--- Information supplied ---

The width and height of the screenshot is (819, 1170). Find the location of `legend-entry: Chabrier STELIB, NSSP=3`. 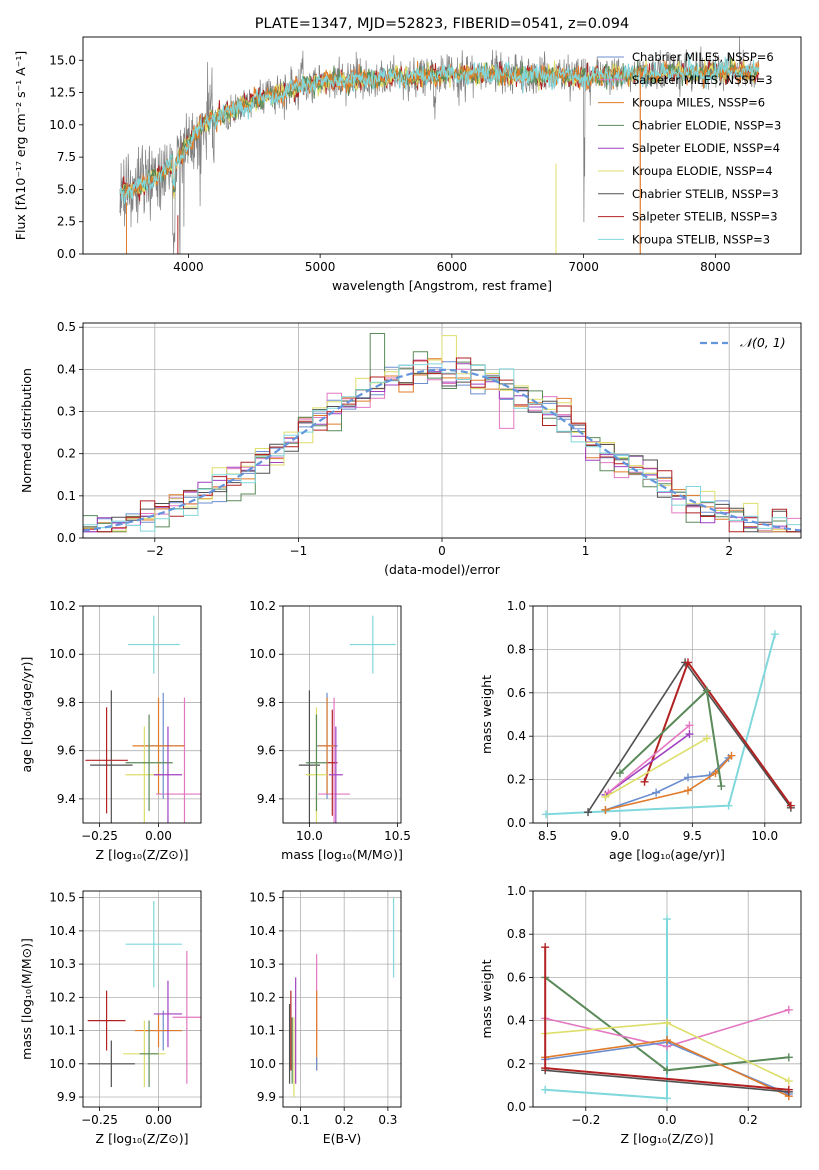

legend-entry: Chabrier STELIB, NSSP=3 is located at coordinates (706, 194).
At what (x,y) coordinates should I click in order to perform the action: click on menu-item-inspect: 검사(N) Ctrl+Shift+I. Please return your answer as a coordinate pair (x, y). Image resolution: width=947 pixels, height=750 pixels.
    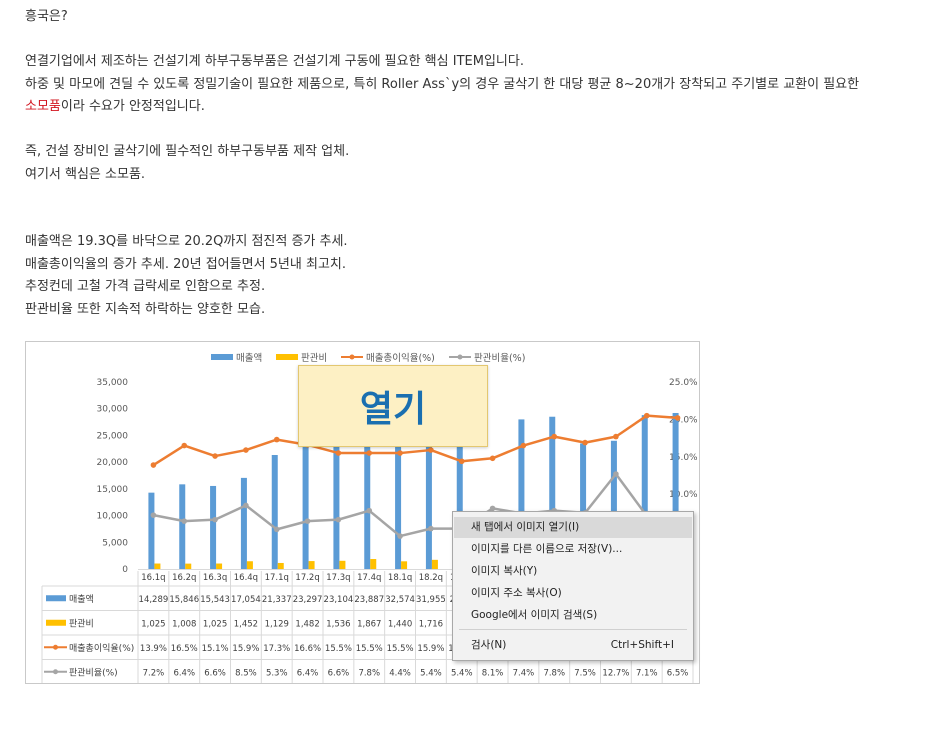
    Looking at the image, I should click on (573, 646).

---
--- Information supplied ---

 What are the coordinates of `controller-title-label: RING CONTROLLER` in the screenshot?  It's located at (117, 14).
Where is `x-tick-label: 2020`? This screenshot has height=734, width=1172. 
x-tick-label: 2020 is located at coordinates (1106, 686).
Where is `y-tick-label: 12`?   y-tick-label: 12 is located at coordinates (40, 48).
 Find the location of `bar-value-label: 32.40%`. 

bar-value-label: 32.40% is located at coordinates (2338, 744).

---

> Directive:
Can you reproduce the rows from the line with "What are the" to the line with "bar-value-label: 32.40% is", renaming "screenshot" to "image" and changing nothing else?

> Output below:
 What are the coordinates of `controller-title-label: RING CONTROLLER` in the image?  It's located at (117, 14).
Where is `x-tick-label: 2020`? This image has height=734, width=1172. 
x-tick-label: 2020 is located at coordinates (1106, 686).
Where is `y-tick-label: 12`?   y-tick-label: 12 is located at coordinates (40, 48).
 Find the location of `bar-value-label: 32.40%`. 

bar-value-label: 32.40% is located at coordinates (2338, 744).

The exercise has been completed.